Finding the Middle Way

Buddhist psychology is neither a path of denial nor of affirmation. It shows us the paradox of the universe, within and beyond the opposites. It teaches us to be in the world but not of the world. This realization is called the middle way. My teacher Ajahn Chah talked about the middle way every day. In the monastery we contemplated the middle way. At twilight, a hundred monks could be found seated in the open-air meditation pavilion, surrounded by the towering trees and dense green forest, reciting these original verses: “There is a middle way between the extremes of indulgence and self-denial, free from sorrow and suffering. This is the way to peace and liberation in this very life.”

If we seek happiness purely through indulgence, we are not free. If we fight against ourselves and reject the world, we are not free. It is the middle path that brings freedom. This is a universal truth discovered by all those who awaken. “It is as if while traveling through a great forest, one should come upon an ancient path, an ancient road traversed by people of former days. . . . Even so have I, monks, seen an ancient path, an ancient road traversed by the rightly enlightened ones of former times,” said the Buddha.

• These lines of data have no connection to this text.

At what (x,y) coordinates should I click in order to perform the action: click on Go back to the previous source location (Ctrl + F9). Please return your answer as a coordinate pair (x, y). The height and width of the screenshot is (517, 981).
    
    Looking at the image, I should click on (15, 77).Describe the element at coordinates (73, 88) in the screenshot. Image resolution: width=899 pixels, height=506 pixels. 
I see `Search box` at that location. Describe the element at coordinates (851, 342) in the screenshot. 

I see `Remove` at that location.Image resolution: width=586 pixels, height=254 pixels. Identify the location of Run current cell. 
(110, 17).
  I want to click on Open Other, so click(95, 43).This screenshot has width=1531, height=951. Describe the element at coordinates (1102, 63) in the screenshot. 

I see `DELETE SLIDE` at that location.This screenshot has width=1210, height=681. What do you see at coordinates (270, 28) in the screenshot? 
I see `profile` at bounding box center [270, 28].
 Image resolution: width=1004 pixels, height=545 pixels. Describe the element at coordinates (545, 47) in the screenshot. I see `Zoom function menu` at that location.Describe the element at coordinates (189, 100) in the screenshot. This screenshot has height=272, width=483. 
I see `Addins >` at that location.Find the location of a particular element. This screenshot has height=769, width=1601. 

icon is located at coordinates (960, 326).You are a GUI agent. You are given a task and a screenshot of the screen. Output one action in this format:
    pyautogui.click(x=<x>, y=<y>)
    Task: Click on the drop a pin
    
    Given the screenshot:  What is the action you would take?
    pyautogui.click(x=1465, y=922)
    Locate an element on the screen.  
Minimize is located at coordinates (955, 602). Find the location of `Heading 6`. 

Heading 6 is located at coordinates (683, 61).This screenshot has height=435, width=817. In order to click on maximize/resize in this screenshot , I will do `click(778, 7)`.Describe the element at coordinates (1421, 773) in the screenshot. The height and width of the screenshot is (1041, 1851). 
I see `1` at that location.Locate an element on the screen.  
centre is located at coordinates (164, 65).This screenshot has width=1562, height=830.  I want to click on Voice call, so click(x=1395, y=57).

The middle way describes the middle ground between attachment and aversion, between being and non-being, between form and emptiness, between free will and determinism. The more we delve into the middle way the more deeply we come to rest between the play of opposites. Sometimes Ajahn Chah described it like a koan, where “there is neither going forward, nor going backward, nor standing still.” To discover the middle way, he went on, “Try to be mindful, and let things take their natural course. Then your mind will become still in any surroundings, like a clear forest pool. All kinds of wonderful, rare animals will come to drink at the pool, and you will clearly see the nature of all things. You will see many strange and wonderful things come and go, but you will be still. This is the happiness of the Buddha.”

Learning to rest in the middle way requires trust in life itself. It is like learning to swim. I remember first taking swimming lessons when I was seven years old. I was a skinny, shivering boy flailing around, trying to stay afloat in a cold pool. But one morning there came a magical moment lying on my back when I was held by the teacher and then released. I realized that the water would hold me, that I could float. I began to trust. Trusting in the middle way, there is an ease and grace, a cellular knowing that we too can float in the ever-changing ocean of life that has always held us.

Buddhist teaching invites us to discover this ease everywhere: in meditation, in the marketplace, wherever we are. In the middle way, we come to rest in the reality of the present, where all the opposites exist. T. S. Eliot calls this the “still point of the turning world. Neither flesh nor fleshless;/Neither from nor towards; . . . neither arrest nor movement.” The sage Shantideva calls the middle way “complete non-referential ease.” The Perfect Wisdom Text describes it as “realization of suchness beyond attainment of good or bad, ever present with all things, as both the path and the goal.”

What do these mysterious words mean? They are attempts to describe the joyful experience of moving out of time, out of gaining or losing, out of duality. They describe the ability to live in the reality of the present. As one teacher put it, “The middle path does not go from here to there. It goes from there to here.” The middle path describes the presence of eternity. In the reality of the present, life is clear, vivid, awake, empty and yet filled with possibility.

When we discover the middle path, we neither remove ourselves from the world nor get lost in it. We can be with all our experience in its complexity, with our own exact thoughts and feelings and drama. We learn to embrace tension, paradox, change. Instead of seeking resolution, waiting for the chord at the end of a song, we let ourselves open and relax in the middle. In the middle we discover that the world is workable.